Page excerpt:

---------------

Sunday, August 10, 2025

Three Beautiful Things 08-09-2025: The Perils of Perfectionism Are On My Mind

 1. Online, its title is "The Pain of Perfectionism". In the hard copy August 11, 2025 issue of The New Yorker, it's titled "Enemy of the Good". It's an article by Leslie Jamison in which she interviews and discusses the work of two psychology specialists, Gordon Flett and Paul Hewitt, whose life work has focused on the problem of perfectionism.

On our sibling outing to Clark Fork, the subject of perfectionism came up and we discussed it in relation to how it can contribute to crippling chronic clinical depression. 

I was blown away by the timing of this New Yorker article arriving in my mailbox Friday and was grateful for how it added to my meager understanding of perfectionism and how Christy, Carol, and I were right on the money in ways we discussed it in the car. 

Flett and Hewitt's work goes back over thirty years. Rather than go into detail about it in this blog post, I'll just say that perfectionism contributes to mental illness, physical ailments, and suicide rates. 

I came away from this article assured of what I've contemplated in the past: perfectionism is a demon.

If you'd like to read this article, I can email you a PDF copy of it, or I can send it to you through Facebook Messenger. I cannot text it to you.

---------------

Data below:
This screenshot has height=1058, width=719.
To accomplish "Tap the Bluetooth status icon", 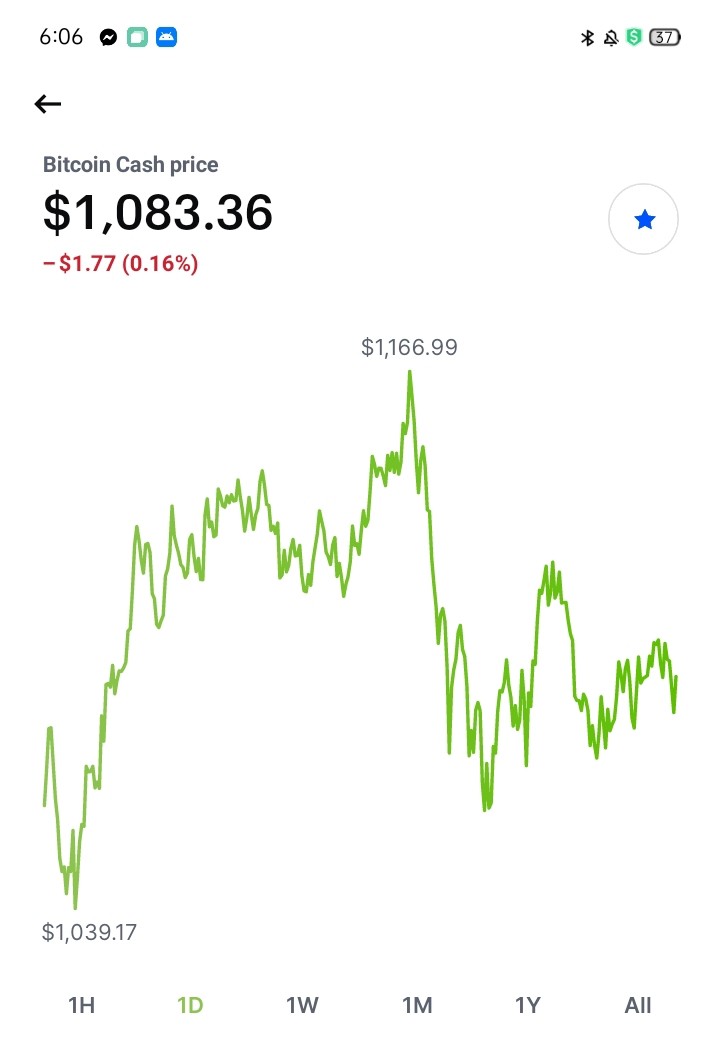I will pos(587,38).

---------------

Pick up the blog post about perfectionism and the New Yorker article after its last sentence and write the next part.

Expected output:
I don't know if this article is behind a paywall. If you'd like to check it out, here's the link: https://tinyurl.com/v6rpvmsf

2. As I read this article, I realized that I've been more plagued by people I thought (rightly or wrongly) expected perfection from me than by perfectionist tendencies within myself. 

I'll leave it at that, except to say that feeling these expectations from others (whether they had them or not) has never done me a lick of good. 

3. I also thought today about how, when I was working, I grew increasingly resistant to the idea of rigor. I guess I began to think that possibly rigor, making high demands on students, might be an enemy of the good. Couldn't students learn and perform well, I used to wonder, without the pressure of rigorous demands on them? 

I suppose some of this questioning had to do with the ways that enforcing rigor, given my personality, didn't come to me readily.  

About thirty years ago, I first read the poem "Her Right Eye Catches the Lavender" and as Gerald Sterns' poem develops, the speaker of the poem self-reflects and asks: 

Why did is take so long
for me to get lenient?

From that point forward, that question repeated itself constantly inside me.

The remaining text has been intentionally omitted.